*Study material*
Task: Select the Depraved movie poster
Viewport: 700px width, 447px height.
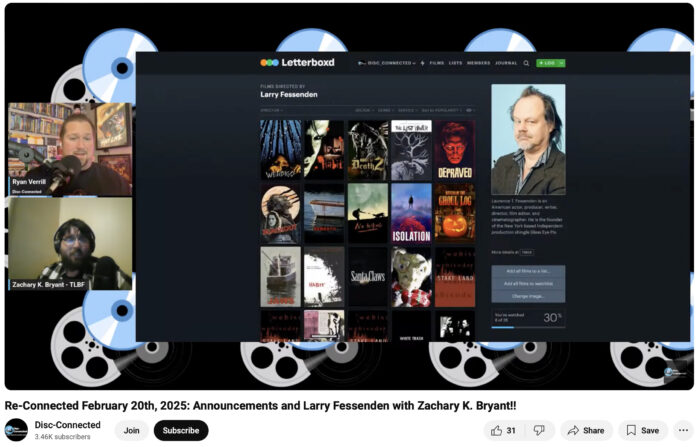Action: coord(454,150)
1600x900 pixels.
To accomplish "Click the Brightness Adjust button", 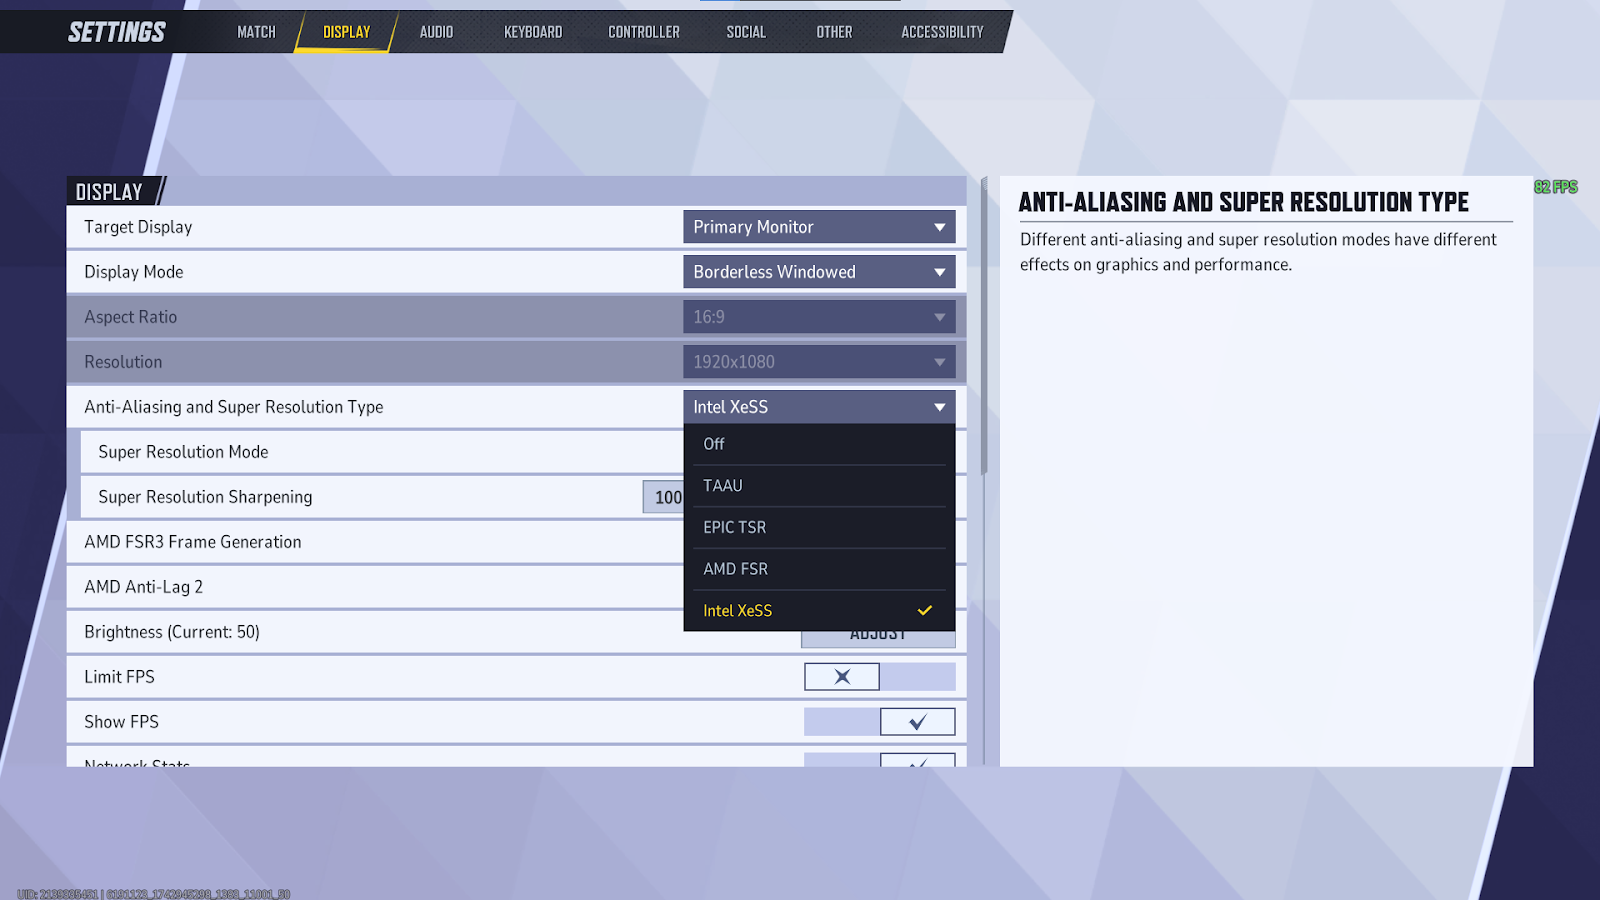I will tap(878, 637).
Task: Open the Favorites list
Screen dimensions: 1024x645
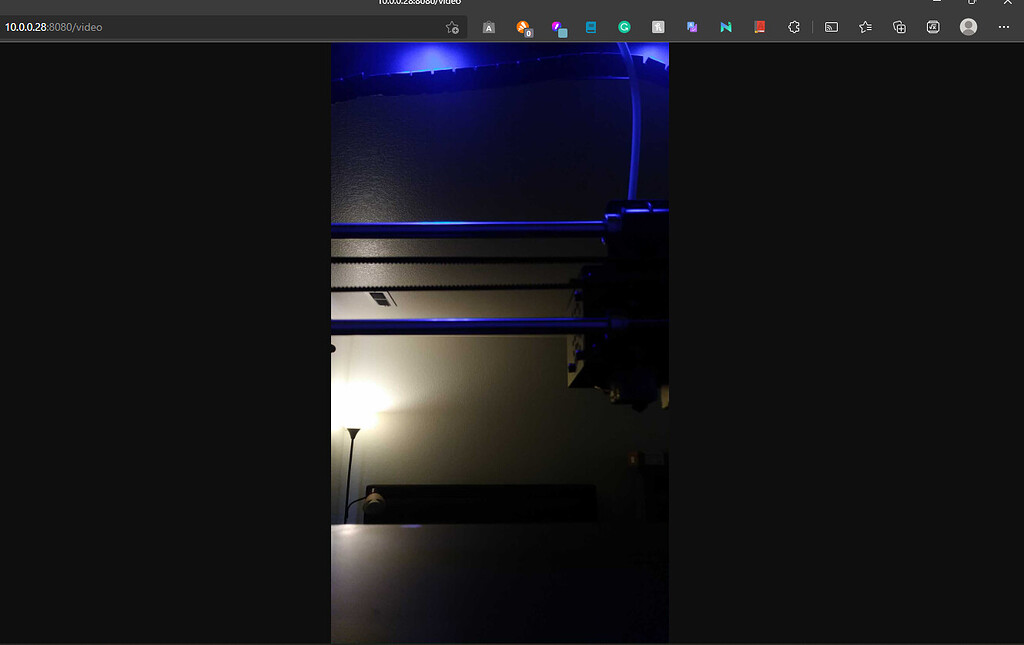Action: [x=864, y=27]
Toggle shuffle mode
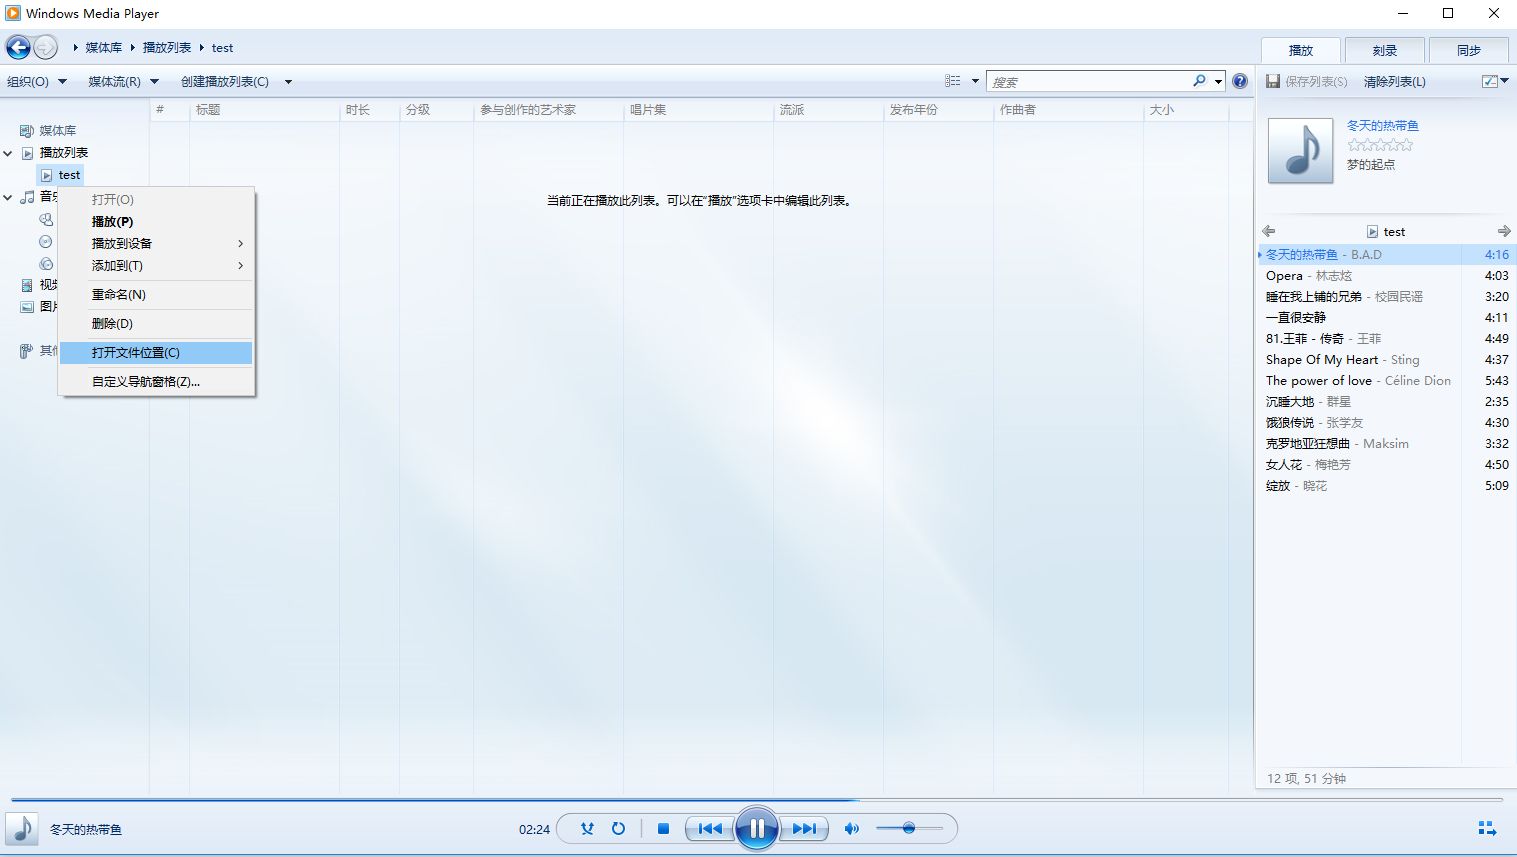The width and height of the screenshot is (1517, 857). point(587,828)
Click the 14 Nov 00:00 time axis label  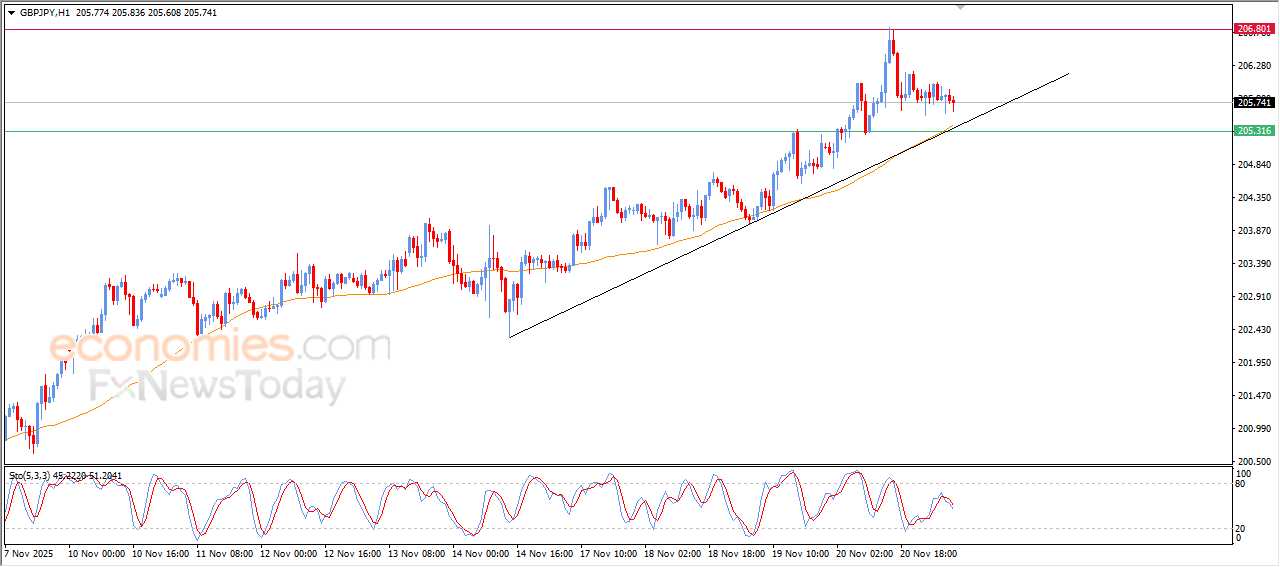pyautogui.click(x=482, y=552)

*Activity*
Scan the records above for the word "Task". Show each line in which it appears.

*Response*
Task: Select the Depraved movie poster
Task: Open the Favorites list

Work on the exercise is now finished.